By: Douglas Hollon, coach, public speaker, and blogger at

Last week an email went out to all employees at a company promoting National Fun at Work Day, and that board games would be available all day in an upstairs breakroom.

I applaud the email and applaud the effort that someone is placing on this event, however, my question is this:  With a fifteen-minute break in the morning, a thirty-minute break at lunch, and a fifteen-minute break in the afternoon, when are the hourly-wage employees supposed to take the time to play a board game?

I have played boardgames. Monopoly and Risk typically take hours. Even Chess and Checkers would easily exceed the 15-minute break timeframe. So when should the hourly-wage employees plan to play a board game.  The reason I specify hourly-wage employees is because those employees are treated differently than salaried employees.

Hourly employees must adhere to a strict scheduled of start time, break times, and end of the day time.

Salaried employees do not. Salaried employees can vary their schedule each day if needed or if desired. Breaks and lunches can be taken when desired, as long as a meeting is not scheduled that may affect those breaks, and salaried employees may or may not work a full 8-hour shift. I have seen salaried employees work any where from 6 to 8 hours and leave for the day without anything stated by management, no time to make up, and no vacation or FTO time required. I witnessed one salaried employee work 8:30am to 5pm each day with a 1-hour lunch break for years. Doing the math, that is a 7 ½ hour work day. That equates to 2.5 hours per week and over 100 hours per year not worked by a salaried employee. An Hourly employee does not have that luxury with the same company.

So, you may ask yourself, where am I going with all this? 

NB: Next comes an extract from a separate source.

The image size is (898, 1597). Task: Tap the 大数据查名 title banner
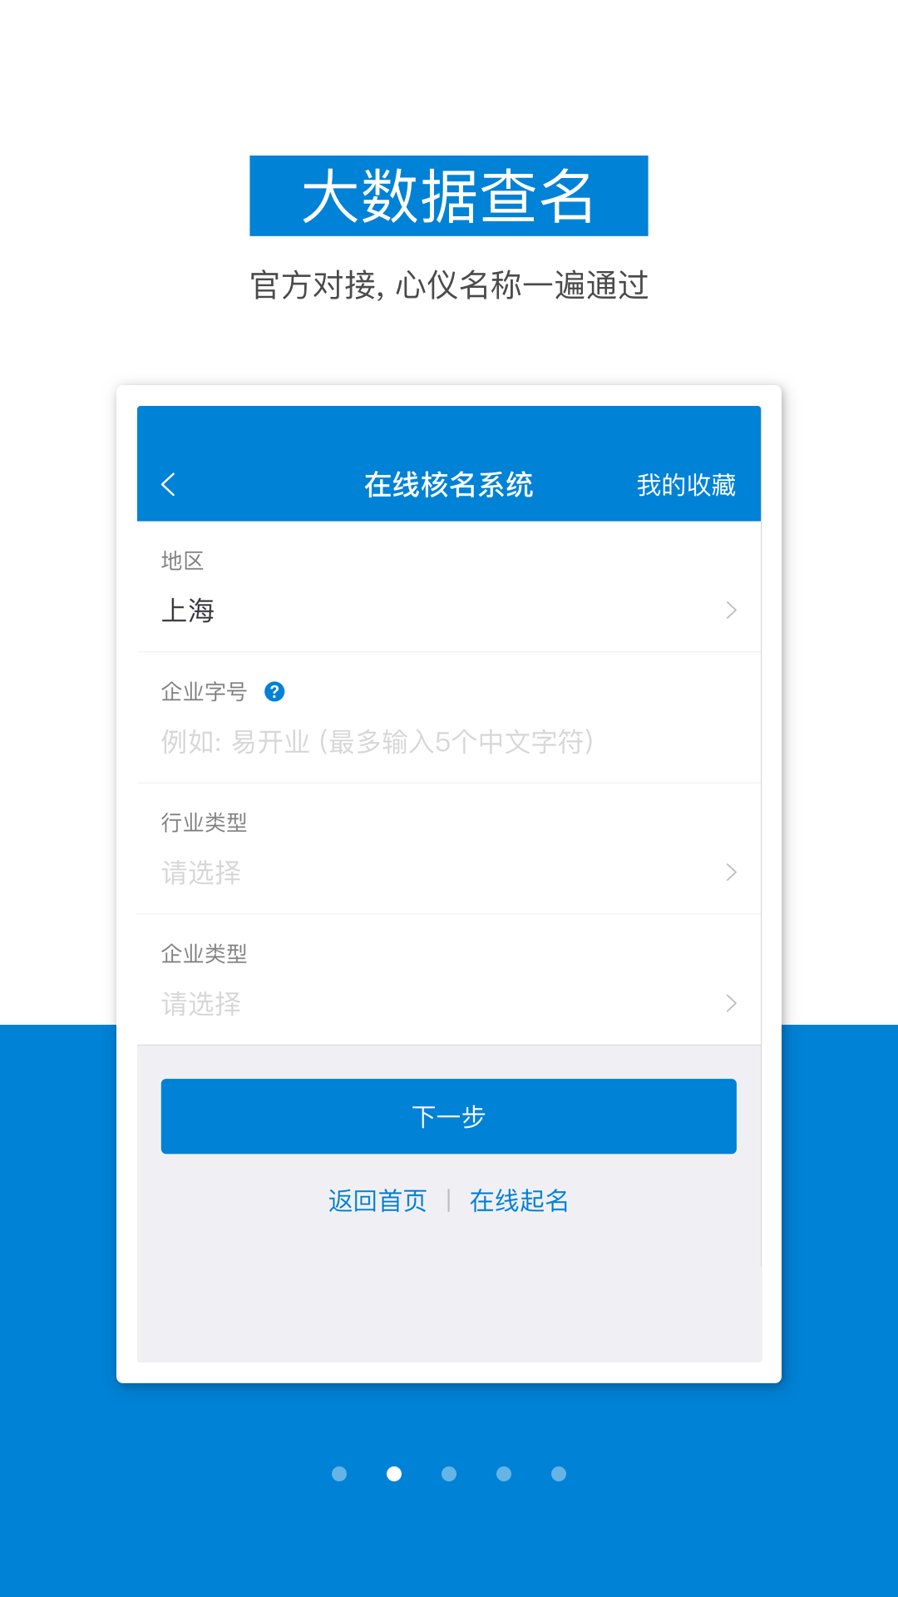tap(449, 195)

Instead of celebrating or recognizing one day as National Fun at Work Day, why not make every day at work fun, or at least joyful.  Why should one day be specified for fun and the other 250 plus work days not be fun?

Here are my suggestions:

  1. Respect and Common Courtesy – treating a person with common courtesy and respect goes a long way. I am not speaking of just greeting them each day and ask how they are doing. If you are a supervisor, it is vital to success of the team that you get to know each of the persons on your team. Genuinely, get to know them. Know whether they are married or not, have kids or not, have pets, what are their interests outside of work, what are their dreams, their goals, what do they wish to accomplish, and especially their Why?
  2. Their Why?  What gets them out of bed each morning? What make them want to commute up to one hour one-way each day looking at red tail lights? What drives them?
  3. Their Drive. Know their personality. How do you find out their personality? One way is the D.I.S.C. profile.  This profile will help you better understand who your team members are and what their tendencies will be under pressure. Knowing your team member’s strengths and tendencies will help you, as a supervisor, better assign the work and projects.

A few years ago, the USA Today did a study, and they asked the Employers what do you think your employees want. The Employers response was the employees want 1. More Money, 2. Job Security, and 3. Opportunity for Advancement, in that order of preference.

Then, the persons doing the study asked employees what they wanted from their workplace. They were asked what was most important to them. The employees answered 1. Wanted Interesting Work, 2. Appreciation for the work they had completed, and 3. They wanted the feeling of being “in” on things. They did not want to learn from the grapevine or through office rumors what is going on in the company.   

Money was rated as Ninth in preference, Job security was rated number 12, and Opportunity for Advancement was number 13. Not 1, 2, and 3 as the Employer believed. (1)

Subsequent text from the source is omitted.